La tesi della professionista- riepiloga tutta la vicenda la Fnovi (Federazione nazionale Ordini veterinari italiani), in buona sostanza accolta dalla prima sezione del Tar Lombardia- era che la figura specifica del veterinario destina la propria attività a pazienti animali e non umani, “e ben può realizzarsi attraverso modalità che non implicano un contatto diretto con gli uomini”.

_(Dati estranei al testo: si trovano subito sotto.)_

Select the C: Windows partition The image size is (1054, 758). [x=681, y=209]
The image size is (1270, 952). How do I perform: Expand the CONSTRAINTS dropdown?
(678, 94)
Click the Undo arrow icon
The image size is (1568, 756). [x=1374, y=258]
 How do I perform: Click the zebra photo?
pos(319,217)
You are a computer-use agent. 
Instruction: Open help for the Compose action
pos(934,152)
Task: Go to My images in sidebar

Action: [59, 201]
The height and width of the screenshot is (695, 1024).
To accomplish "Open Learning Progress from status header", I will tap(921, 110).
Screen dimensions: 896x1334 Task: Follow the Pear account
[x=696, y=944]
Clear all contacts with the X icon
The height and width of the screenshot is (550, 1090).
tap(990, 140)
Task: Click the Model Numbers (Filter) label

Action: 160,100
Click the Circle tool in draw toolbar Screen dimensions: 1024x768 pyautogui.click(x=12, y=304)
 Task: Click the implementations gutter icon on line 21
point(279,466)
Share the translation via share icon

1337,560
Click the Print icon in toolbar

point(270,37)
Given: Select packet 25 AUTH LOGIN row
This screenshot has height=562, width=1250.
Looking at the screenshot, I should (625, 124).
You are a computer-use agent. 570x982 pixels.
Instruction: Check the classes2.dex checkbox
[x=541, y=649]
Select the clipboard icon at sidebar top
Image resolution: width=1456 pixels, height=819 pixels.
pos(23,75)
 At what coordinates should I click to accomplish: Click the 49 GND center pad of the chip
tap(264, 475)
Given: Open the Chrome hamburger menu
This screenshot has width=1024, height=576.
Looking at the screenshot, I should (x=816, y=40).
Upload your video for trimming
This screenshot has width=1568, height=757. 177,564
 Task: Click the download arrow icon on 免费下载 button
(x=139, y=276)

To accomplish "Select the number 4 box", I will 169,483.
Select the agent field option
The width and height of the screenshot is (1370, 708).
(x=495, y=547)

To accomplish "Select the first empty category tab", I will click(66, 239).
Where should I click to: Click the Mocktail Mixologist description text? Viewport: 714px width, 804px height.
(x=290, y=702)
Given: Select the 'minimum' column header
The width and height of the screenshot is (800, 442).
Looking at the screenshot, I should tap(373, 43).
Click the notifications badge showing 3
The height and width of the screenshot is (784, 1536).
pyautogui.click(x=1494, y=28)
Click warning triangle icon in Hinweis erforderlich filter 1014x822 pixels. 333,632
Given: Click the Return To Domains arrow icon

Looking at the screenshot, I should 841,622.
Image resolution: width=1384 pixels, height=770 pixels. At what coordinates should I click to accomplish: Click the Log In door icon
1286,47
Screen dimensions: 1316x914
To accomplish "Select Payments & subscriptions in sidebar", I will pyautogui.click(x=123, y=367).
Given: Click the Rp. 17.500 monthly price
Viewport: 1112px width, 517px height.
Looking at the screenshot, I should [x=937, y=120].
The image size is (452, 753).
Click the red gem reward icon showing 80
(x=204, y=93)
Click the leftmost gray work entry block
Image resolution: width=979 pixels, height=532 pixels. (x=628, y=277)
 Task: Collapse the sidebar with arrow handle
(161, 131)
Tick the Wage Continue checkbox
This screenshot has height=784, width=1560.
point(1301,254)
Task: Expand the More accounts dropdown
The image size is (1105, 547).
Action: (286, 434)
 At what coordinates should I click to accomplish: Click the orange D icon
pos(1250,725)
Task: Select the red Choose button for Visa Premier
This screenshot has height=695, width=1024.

Ma il Consiglio di Stato, a sua volta adito dall’Ordine dei veterinari- chiamato a far rispettare l’obbligo vaccinale- la scorsa settimana ha gelato le speranze dei veterinari no vax, e ha a sua volta ribaltato l’ordinanza cautelare del Tribunale amministrativo regionale per la Lombardia. Nel provvedimento dei giudici amministrativi di secondo grado si legge che “nel bilanciamento di interessi coinvolti, deve ritenersi prevalente quello al mantenimento della ‘res adhuc integra’ in considerazione del valore supremo del bene della salute pubblica e della necessità, in questa materia, di un rigoroso rispetto del principio di precauzione”.

La federazione degli Ordini veterinari Fnovi in una nota indirizzata agli Ordini ha invitato tutti “al rispetto delle regole vigenti che- appare corretto sottolinearlo e ribadirlo- non sono state al momento abolite/modificate/emendate nonostante si registri un fitto fuoco incrociato a cura di numerosi uffici giudiziari”.